REQUIREMENT ▸ Restate the lines word for word, from the one containing "Continuar comprando (28, 150)" through the last line of the entries below, without any other lines.
##### RECORDS SUPPLIED #####
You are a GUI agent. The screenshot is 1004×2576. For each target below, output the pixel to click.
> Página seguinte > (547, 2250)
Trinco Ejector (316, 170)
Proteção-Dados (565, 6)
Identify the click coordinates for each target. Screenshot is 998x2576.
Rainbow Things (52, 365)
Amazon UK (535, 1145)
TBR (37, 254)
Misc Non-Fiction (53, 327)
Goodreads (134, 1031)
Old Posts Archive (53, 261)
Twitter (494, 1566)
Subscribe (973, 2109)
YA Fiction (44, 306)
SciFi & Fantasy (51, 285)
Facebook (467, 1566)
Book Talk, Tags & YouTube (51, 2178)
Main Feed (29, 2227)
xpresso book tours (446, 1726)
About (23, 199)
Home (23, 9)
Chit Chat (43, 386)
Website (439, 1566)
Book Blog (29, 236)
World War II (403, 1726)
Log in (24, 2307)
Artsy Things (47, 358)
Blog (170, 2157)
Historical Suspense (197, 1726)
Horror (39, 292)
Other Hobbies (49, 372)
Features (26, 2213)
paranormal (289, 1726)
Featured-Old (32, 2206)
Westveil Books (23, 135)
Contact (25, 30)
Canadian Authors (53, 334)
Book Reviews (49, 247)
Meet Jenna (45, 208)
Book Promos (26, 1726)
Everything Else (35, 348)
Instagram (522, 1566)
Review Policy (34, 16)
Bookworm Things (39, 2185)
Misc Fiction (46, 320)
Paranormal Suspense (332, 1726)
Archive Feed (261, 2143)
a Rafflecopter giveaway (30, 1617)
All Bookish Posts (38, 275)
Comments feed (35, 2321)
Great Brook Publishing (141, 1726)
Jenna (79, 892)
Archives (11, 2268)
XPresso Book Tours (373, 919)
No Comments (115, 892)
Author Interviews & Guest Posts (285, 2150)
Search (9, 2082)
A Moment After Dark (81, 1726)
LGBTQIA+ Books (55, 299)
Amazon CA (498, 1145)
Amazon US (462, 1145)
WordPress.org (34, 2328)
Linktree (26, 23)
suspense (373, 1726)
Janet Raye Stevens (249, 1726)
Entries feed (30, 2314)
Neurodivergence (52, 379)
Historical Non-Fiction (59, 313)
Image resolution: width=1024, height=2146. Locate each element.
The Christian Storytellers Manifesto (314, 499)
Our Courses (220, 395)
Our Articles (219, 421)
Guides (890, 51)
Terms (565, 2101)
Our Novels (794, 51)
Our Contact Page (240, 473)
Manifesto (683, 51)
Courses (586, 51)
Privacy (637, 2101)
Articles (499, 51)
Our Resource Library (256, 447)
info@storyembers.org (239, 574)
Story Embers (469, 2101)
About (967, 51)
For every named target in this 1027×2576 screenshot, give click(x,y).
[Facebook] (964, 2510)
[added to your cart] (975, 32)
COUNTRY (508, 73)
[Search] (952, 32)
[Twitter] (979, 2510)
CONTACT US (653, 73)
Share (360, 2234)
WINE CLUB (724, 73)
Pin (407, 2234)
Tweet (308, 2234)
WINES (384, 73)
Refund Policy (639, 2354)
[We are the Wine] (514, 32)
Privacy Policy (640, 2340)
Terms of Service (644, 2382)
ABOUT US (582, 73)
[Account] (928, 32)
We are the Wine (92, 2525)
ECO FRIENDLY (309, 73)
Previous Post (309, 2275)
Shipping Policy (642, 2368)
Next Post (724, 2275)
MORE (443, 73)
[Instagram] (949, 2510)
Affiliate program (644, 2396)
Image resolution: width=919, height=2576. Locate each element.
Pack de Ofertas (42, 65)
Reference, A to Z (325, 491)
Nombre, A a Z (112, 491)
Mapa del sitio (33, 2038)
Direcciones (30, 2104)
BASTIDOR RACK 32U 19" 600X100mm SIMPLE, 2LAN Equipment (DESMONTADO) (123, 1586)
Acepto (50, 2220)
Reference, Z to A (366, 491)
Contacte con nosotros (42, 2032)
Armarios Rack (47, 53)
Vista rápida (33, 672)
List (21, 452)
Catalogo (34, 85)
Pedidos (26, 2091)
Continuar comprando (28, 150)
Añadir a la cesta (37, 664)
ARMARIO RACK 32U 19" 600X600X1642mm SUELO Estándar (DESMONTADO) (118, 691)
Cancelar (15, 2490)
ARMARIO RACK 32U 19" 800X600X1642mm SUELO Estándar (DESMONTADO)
#####
EXERCISE RESPONSE ▸
Continuar comprando (28, 150)
Añadir a la cesta (37, 664)
ARMARIO RACK 32U 19" 600X600X1642mm SUELO Estándar (DESMONTADO) (118, 691)
Cancelar (15, 2490)
ARMARIO RACK 32U 19" 800X600X1642mm SUELO Estándar (DESMONTADO)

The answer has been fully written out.